Available records:

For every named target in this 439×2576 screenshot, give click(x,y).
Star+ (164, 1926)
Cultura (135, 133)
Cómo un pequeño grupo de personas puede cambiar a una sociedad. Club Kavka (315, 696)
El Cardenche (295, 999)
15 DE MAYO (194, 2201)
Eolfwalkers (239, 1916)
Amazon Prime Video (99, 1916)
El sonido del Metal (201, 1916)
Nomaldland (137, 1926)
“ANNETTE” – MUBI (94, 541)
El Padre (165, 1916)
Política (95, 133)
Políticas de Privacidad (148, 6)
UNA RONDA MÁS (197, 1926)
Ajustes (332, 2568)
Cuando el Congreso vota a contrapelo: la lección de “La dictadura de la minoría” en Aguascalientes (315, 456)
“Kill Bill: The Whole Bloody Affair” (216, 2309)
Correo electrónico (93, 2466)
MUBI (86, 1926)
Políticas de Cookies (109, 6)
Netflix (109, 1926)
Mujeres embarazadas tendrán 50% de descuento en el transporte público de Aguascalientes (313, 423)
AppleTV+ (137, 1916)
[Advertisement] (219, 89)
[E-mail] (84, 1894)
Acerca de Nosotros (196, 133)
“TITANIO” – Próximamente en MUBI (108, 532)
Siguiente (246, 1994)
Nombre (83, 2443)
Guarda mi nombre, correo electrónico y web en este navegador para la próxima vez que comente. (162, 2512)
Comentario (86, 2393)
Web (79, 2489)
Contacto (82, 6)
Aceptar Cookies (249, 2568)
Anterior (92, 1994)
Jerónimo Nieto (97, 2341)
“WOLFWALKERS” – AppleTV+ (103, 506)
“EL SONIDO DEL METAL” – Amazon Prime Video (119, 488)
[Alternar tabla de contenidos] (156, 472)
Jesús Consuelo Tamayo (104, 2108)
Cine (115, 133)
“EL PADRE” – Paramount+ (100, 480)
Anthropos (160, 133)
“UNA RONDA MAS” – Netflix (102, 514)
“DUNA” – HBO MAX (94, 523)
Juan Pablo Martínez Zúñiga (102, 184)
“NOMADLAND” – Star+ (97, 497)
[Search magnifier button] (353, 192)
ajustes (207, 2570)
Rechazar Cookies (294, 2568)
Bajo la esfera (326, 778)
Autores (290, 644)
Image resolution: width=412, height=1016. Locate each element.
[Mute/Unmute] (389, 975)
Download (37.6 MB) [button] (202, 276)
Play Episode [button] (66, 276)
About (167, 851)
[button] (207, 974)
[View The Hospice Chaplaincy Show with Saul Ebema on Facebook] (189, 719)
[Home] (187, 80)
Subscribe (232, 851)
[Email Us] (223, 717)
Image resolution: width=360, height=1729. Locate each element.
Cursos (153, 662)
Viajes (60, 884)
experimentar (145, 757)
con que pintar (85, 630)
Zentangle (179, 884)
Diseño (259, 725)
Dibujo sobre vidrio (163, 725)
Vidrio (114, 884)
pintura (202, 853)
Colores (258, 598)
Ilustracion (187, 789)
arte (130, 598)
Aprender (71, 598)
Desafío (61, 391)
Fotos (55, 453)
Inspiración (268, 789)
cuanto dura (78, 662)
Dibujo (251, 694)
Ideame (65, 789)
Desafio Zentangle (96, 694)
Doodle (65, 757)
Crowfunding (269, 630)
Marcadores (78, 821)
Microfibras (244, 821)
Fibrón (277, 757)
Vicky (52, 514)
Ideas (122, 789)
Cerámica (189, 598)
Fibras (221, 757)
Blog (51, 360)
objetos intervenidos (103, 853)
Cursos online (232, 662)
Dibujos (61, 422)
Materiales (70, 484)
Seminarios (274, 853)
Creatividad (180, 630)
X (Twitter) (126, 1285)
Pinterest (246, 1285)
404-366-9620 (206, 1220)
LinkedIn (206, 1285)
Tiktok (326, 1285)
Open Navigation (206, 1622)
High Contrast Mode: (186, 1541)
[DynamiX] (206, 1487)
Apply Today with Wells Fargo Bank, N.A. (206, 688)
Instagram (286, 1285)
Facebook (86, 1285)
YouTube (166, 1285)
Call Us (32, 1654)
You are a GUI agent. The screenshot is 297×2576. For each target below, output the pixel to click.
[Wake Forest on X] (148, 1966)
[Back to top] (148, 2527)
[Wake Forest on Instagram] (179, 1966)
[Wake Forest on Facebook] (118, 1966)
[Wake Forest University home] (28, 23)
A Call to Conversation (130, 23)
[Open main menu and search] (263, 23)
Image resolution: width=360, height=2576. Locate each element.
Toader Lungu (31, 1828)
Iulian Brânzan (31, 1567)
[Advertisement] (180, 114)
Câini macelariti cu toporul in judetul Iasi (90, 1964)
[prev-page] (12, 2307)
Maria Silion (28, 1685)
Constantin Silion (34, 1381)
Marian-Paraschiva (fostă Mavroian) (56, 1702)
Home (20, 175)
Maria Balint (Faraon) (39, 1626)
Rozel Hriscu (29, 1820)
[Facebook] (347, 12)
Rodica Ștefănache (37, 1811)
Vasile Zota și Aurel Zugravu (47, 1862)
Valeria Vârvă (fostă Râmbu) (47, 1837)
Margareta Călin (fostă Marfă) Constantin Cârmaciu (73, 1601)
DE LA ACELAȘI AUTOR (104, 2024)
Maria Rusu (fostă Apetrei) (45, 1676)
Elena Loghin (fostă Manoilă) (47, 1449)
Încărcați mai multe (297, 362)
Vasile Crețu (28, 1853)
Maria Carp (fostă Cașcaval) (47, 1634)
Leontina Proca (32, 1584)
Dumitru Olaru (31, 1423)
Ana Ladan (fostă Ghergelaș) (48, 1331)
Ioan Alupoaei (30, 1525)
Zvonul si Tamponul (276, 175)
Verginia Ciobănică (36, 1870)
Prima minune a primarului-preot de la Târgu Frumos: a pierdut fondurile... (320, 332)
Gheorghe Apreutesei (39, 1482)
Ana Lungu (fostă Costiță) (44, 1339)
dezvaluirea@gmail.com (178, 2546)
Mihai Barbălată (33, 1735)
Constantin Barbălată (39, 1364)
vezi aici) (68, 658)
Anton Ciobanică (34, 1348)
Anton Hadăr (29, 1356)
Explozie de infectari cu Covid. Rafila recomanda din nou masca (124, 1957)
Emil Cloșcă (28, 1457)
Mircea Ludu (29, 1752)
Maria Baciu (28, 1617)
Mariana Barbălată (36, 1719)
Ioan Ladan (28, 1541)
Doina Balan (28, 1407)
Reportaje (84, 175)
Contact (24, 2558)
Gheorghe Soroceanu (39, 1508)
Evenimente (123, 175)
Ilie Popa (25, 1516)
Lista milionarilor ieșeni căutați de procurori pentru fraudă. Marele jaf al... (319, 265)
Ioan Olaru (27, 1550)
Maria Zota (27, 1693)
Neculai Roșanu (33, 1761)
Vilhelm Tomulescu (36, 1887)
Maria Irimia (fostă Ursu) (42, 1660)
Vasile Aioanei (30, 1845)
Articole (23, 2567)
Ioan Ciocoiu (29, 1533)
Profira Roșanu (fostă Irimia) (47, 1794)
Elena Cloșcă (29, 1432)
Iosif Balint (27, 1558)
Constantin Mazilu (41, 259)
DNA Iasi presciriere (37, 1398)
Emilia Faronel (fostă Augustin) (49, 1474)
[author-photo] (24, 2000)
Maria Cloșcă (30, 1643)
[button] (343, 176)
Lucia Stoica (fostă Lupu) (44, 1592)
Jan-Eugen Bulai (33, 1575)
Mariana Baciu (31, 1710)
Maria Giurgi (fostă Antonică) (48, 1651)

About this task:
The word "width" may appear in several lines of the data; copy every line where it does.

Exercise result:
Image resolution: width=412, height=1016. Locate each element.
Image resolution: width=360, height=1729. Locate each element.
Image resolution: width=360, height=2576. Locate each element.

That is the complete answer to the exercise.